A few years ago I wrote about using Thawte’s personal e-mail signing certificates for setting up secure S/MIME encryption with Apple Mail. Well, Thawte, so I understand, is phasing out that service. So, I’ve been wondering how to do self-signing on the Mac to set up S/MIME encrypted e-mails. This evening, I found out.
Credit where it is due: James Walker’s post on how to set up self-signed certificates for e-mail with OS 10.4. His post gave me a few steps to follow that I’m just updating here to match what is needed for Mac OS 10.6.
Create your certificate
Open up Keychain Access. This is an application in your Applications/Utilities directory. (It is faster to just hit command+spacebar to open Spotlight, then enter keych, and hit the enter key when Keychain Access appears highlighted.)
Click on the Keychain Access menu, hover over the Certificate Assistant option, and then select Create a Certificate….
Here are a few details to note about the Create Your Certificate options.
- You might want to add an e-mail descriptor to the name field. E.g., Davin Granroth (gmail).
- Go with Self-Signed Root and S/MIME (Email).
- By default, the certificate will be valid for a year.
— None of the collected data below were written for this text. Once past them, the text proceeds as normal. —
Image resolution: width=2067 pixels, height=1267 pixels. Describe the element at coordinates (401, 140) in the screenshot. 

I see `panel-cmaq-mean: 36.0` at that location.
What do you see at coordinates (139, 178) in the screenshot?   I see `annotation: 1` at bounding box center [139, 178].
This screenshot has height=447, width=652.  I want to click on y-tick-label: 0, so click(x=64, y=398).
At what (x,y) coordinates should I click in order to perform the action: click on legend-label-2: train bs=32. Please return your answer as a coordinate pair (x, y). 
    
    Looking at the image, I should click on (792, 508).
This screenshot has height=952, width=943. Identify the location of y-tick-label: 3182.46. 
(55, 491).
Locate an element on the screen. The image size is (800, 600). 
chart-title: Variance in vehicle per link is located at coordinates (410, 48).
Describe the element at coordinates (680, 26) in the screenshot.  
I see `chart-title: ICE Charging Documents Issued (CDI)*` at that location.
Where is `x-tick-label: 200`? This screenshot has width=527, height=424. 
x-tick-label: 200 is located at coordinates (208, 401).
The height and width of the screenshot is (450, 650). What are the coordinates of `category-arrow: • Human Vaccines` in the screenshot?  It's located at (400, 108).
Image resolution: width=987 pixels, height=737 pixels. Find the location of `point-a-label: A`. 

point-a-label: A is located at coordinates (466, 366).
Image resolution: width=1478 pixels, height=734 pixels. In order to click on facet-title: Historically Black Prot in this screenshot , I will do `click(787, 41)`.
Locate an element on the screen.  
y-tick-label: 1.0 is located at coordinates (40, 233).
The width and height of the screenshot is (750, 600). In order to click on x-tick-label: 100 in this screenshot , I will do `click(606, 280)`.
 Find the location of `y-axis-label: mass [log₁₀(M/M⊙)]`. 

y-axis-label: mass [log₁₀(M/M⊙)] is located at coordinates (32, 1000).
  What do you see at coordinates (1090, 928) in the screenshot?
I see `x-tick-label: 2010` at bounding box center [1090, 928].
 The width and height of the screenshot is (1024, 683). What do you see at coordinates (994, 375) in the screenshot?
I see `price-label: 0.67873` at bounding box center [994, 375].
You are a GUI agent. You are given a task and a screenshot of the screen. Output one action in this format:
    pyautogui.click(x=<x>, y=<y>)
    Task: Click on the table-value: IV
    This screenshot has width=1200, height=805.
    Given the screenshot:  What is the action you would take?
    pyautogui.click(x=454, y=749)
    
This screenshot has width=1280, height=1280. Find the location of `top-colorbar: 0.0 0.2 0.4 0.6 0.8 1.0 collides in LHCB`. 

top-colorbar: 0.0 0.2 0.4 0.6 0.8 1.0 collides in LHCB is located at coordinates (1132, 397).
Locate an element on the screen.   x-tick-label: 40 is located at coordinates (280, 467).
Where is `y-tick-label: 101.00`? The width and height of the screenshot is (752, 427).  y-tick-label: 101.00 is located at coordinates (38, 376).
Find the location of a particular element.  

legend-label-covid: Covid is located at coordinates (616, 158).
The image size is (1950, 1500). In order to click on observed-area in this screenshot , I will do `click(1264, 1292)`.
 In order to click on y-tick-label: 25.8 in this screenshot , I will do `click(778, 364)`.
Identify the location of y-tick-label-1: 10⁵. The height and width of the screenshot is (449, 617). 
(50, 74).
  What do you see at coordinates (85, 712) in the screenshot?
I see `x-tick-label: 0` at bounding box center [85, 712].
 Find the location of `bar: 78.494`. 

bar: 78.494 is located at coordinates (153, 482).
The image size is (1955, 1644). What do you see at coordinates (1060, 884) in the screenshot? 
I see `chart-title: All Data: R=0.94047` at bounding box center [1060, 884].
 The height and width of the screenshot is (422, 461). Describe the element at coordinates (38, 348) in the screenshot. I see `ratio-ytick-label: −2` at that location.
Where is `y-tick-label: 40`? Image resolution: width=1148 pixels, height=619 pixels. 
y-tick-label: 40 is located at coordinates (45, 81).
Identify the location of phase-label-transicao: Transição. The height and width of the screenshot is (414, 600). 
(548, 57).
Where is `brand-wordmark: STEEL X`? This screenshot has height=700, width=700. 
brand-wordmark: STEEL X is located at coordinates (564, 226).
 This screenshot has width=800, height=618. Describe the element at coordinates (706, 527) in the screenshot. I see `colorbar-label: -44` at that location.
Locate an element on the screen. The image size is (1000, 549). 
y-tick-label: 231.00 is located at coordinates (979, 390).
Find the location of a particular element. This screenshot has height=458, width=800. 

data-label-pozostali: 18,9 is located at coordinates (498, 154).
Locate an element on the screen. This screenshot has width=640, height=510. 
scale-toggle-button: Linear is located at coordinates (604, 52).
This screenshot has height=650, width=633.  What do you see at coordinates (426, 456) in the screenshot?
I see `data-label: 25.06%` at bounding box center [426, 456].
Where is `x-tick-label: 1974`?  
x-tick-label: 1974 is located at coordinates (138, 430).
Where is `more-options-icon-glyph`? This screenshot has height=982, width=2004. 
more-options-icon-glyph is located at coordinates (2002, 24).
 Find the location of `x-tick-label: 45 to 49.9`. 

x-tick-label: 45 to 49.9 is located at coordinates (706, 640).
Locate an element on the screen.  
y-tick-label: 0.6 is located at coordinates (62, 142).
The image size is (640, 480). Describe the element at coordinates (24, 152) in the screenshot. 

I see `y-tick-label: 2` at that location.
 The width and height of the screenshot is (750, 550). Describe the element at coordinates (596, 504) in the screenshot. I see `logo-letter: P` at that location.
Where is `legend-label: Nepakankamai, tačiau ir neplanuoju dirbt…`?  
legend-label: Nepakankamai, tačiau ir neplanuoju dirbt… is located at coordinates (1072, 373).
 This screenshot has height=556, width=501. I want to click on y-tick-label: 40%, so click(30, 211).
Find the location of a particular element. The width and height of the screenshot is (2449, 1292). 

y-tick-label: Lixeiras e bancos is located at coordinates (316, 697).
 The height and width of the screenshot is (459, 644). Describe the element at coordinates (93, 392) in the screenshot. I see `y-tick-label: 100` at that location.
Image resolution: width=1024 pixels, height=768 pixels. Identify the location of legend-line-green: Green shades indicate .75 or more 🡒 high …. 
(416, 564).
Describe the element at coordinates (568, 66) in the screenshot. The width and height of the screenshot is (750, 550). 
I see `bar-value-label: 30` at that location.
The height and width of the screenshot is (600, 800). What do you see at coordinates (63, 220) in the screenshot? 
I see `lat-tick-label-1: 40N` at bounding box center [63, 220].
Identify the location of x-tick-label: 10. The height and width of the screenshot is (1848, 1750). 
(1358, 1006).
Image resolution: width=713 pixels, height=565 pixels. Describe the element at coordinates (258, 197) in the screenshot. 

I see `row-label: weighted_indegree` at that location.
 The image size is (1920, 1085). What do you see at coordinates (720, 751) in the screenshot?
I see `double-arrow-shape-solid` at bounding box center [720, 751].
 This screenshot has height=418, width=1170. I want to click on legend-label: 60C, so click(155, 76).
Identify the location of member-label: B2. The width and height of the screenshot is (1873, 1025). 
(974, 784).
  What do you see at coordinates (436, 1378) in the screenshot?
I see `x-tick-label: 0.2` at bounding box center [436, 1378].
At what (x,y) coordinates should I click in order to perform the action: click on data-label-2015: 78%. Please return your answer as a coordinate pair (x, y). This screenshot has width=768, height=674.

If you want to extend that a bit, you need to check the Let me override defaults checkbox. You’ll get to make changes after you click the Continue button.
- If you need a certificate for your non-primary e-mail account, you’ll need to check the Let me override defaults box for that too.
If you checked the override box, you’ll eventually see a series of Extension windows. Just go with the default values. Apple figures out what you need based on the first screen where you chose the certificate type.
Continue and you’ll see a window with your new certificate information in it. Congratulations!
Now if you could only trust that certificate.
Trusting your certificate
If you haven’t already, click the Done button to close that Certificate Assistant window. Now, back in Keychain Access, click on the My Certificates category on the right of the main Keychain Access window.
You’ll see your new certificate listed with a little white X in a red circle on the icon. That indicates the certificate is not trusted. Double-click on the certificate, and a new window will open with details of the certificate.
Near the top of that window you’ll notice the word Trust with a little triangle to the left of it. Click the triangle to twist open the Trust options.
In the When using this certificate select list, select Always Trust. Then close that window. You’ll be prompted for your administrator password. Enter it, and you should be all set. Your new certificate should now be trusted.
Sending signed or encrypted e-mails
At this point, if you restart Apple Mail, you’ll notice a new option available when you compose a message.
For more on exchanging signed or encrypted e-mails, see James Walker’s article. Scroll down to the section on Exchanging Signed or Encrypted E-mail.
Why would you want to send encrypted e-mails?
Hah! “Why wouldn’t you want to,” is the better question. Actually, if you send or receive sensitive information like usernames and passwords, legal information, or confidential business information, you might really want to consider this.
The trick is getting the person you exchange these messages with to also set up S/MIME on their end of the e-mail.